Between Earth and World
Hannah Arendt on the Space and Time of Politics
About this event
5 May, 2026. 16:00-18:00
GS4, Donald Mclntyre Building, Faculty of Education
184 Hills Road, Cambridge, CB2 8PQ
Our sense of space and time is under pressure from two seemingly unconnected directions: the unravelling of earthly conditions by climate change and the displacement of human judgment by algorithmic calculation. Political theory struggles to articulate what, if anything, unites these currents. This lecture considers Hannah Arendt’s distinction between earth and world – the given conditions of biological life and the humanly-constructed artifice standing between people and across generations – as offering a potential perspective on these developments. For Arendt, when natural and technological processes collapse the distinction between earth and world, our sense of space and time is transformed and we are left ‘worldless’. I trace her understanding of this boundary and its collapse through her underexplored relationship to German idealist philosophy, the intellectual history of sovereignty and mid-twentieth-century debates about technology. These engagements reveal the centrality to her thought of a critique of ‘process-thinking’ – a form of ratiocination modelled on the natural sciences that substitutes process for judgment, and calculable sequence for durable political space. In response, Arendt conceived of judgment as the spatial and temporal practice foreclosed by such logic. Finally, the lecture considers how this intellectual history might speak to a genocidal present in which our sense of political space and time are being unravelled by ecological crisis and computational reason.
About the Speaker
Waseem Yaqoob is a historian of political thought at Queen Mary University of London.

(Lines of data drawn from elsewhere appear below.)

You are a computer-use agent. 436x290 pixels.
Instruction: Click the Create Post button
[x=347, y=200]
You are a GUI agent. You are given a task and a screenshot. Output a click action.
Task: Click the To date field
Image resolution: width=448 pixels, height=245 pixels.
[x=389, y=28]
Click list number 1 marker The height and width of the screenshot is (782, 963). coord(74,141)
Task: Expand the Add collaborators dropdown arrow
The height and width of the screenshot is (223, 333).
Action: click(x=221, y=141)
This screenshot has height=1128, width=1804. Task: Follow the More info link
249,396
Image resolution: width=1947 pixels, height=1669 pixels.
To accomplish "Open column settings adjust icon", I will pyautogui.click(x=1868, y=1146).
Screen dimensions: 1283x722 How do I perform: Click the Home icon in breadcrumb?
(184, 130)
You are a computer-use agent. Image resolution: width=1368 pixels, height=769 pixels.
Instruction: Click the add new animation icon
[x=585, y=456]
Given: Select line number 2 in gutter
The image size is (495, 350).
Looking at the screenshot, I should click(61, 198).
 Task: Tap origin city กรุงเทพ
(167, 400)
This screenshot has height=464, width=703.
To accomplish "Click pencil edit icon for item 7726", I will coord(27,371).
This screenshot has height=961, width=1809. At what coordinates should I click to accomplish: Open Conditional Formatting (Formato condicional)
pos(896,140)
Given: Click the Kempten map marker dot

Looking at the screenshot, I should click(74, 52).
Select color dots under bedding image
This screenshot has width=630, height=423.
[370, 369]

He specialises in ideas about politics, race and international order in the twentieth century. His first book, ‘History and Judgment: The Political Thought of Hannah Arendt’ is under contract with Princeton University Press. He is also working on a second book project reassessing federalist ideas in the twentieth century. Prior to joining QMUL in 2019 he was Lecturer in the History of Political Thought at the University of Cambridge and Randall-Dillard Research Fellow in Politics at Pembroke College, Cambridge.